As mentioned in our initial statement, a major problem with inducing BP changes is that other physiological control mechanisms will also be stimulated, thus producing alterations in respiration (and therefore ), stroke volume, heart rate and sympathetic nervous system activity, all of which influence dCA (Willie et al. 2014). The corollary to this, and the observation above that spontaneous fluctuations also generate a BP ‘input’, is that perhaps the discussion should not focus only on ‘spontaneous versus induced’. Perhaps spontaneous fluctuations are simply one of many BP input modalities that have their own specific physiological context (Tzeng et al. 2012).
An alternative view on this key methodological aspect of dCA assessment is the need to clarify what is meant by better ‘signal‐to‐noise ratio’ associated with induced changes in BP. Here it is important to clarify what we designate as ‘noise’. One general type of noise affecting all physiological measurements could be described as ‘physical noise’, involving electrical interference, distortions resulting from non‐invasive measurements (transcranial doppler and finger BP), or artefacts caused by subject movement, etc. This kind of noise can often be spotted at the data editing stages and in some cases minimised by filtering or spike removal.

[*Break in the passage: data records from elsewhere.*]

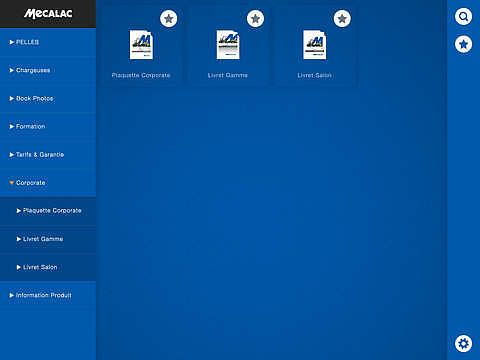Expand the Chargeuses category
480x360 pixels.
tap(48, 70)
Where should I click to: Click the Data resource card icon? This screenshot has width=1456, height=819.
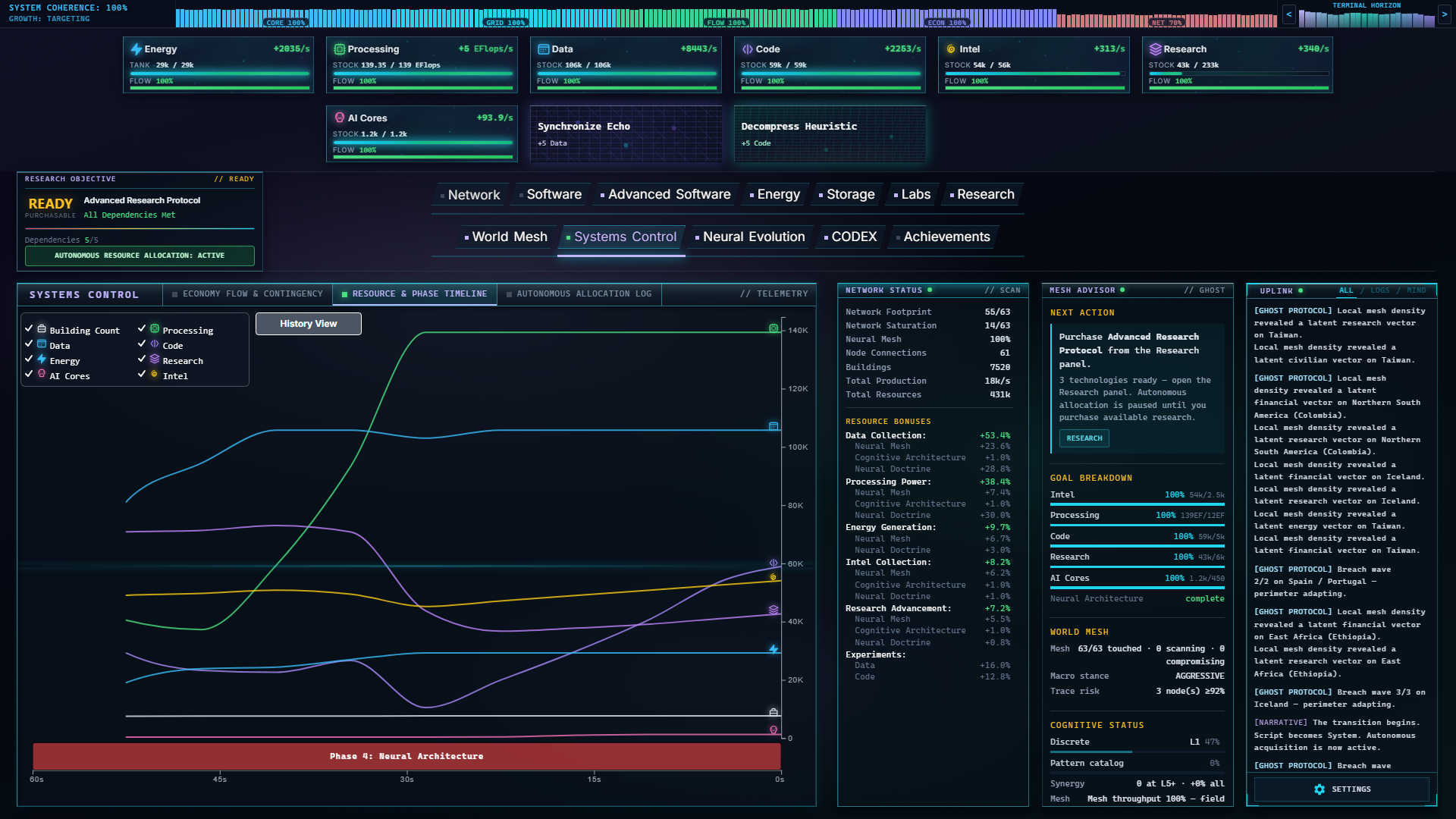click(543, 49)
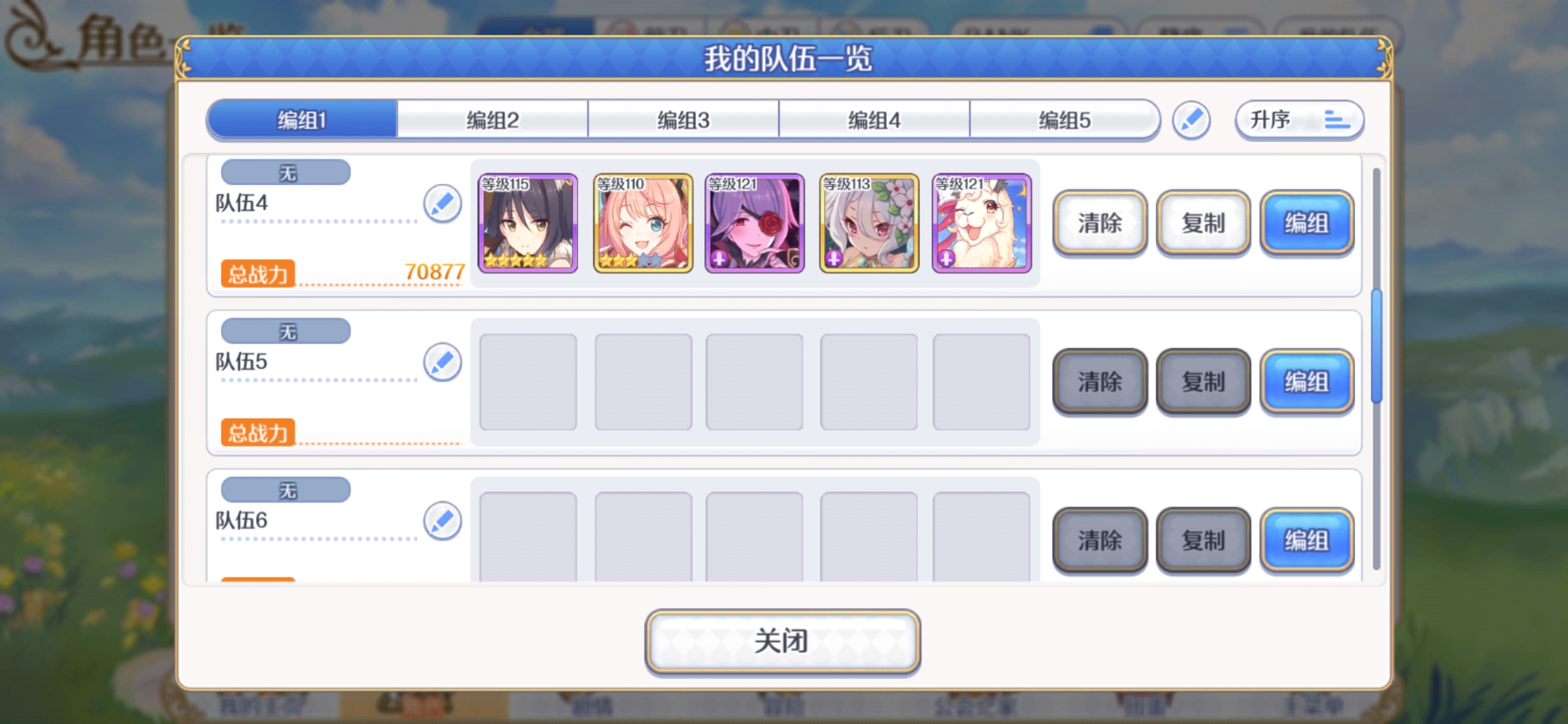This screenshot has height=724, width=1568.
Task: Select the level 115 black-haired character portrait
Action: pos(528,223)
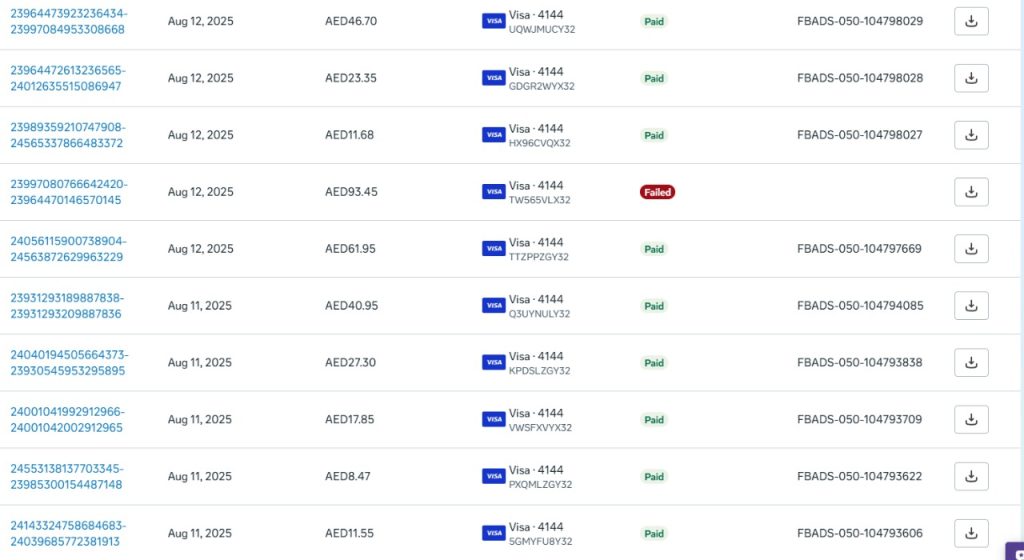1024x560 pixels.
Task: Download receipt for FBADS-050-104793709
Action: coord(971,419)
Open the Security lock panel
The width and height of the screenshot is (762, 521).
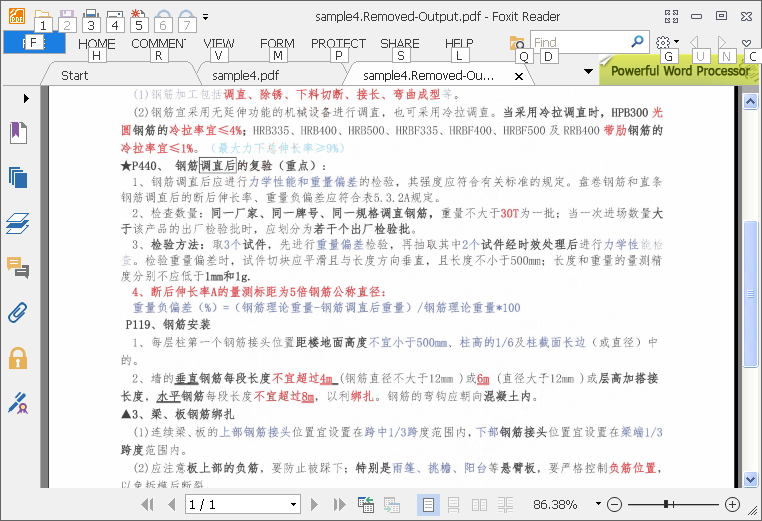(17, 358)
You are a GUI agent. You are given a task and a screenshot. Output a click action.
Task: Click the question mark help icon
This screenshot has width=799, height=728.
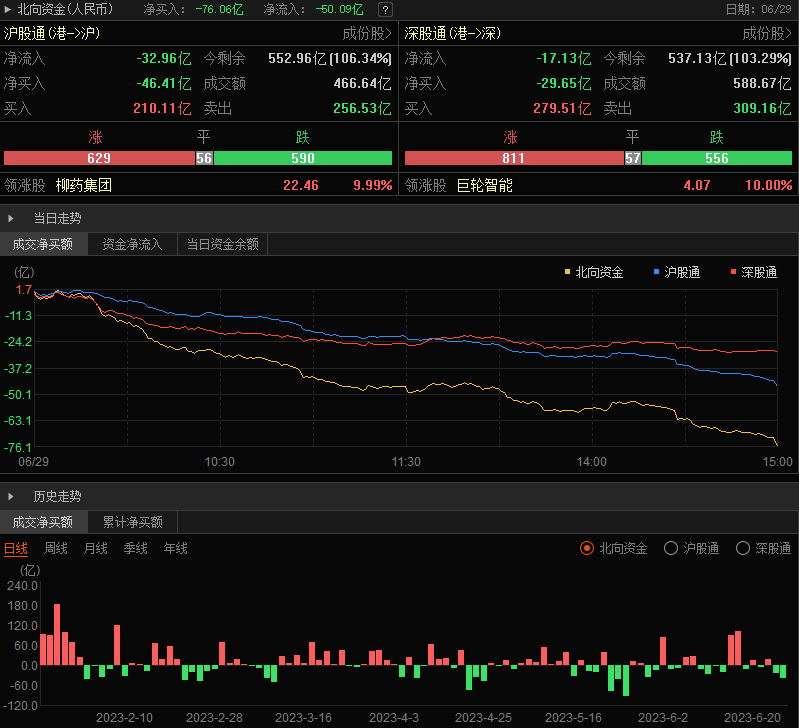point(385,9)
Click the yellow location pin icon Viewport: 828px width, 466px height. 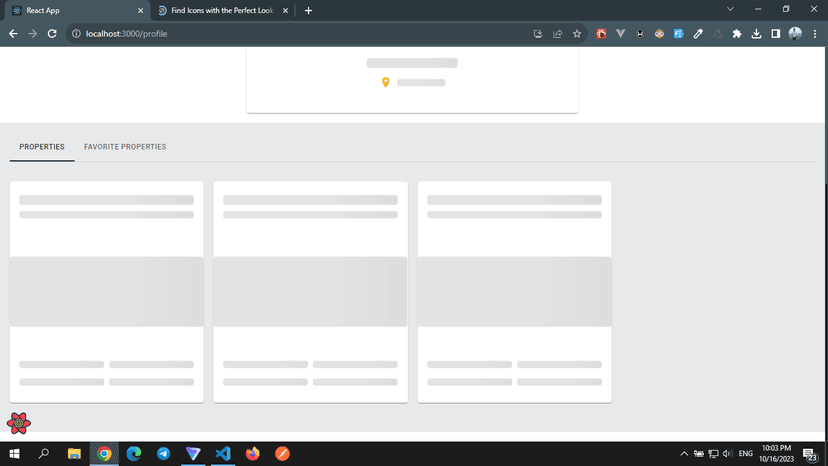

A much more serious (but more interesting) kind of noise is what could be termed ‘physiological noise’ introduced by complex physiological interactions. These would involve mental activation, temperature changes, baroreceptor reflex activation, or autonomic nervous system effects (Willie et al. 2014). Our contention is that in dCA assessment, ‘physiological noise’ is more problematic than ‘physical’ noise, tilting the balance towards the use of spontaneous fluctuations as a more physiologically stable condition for dCA assessment.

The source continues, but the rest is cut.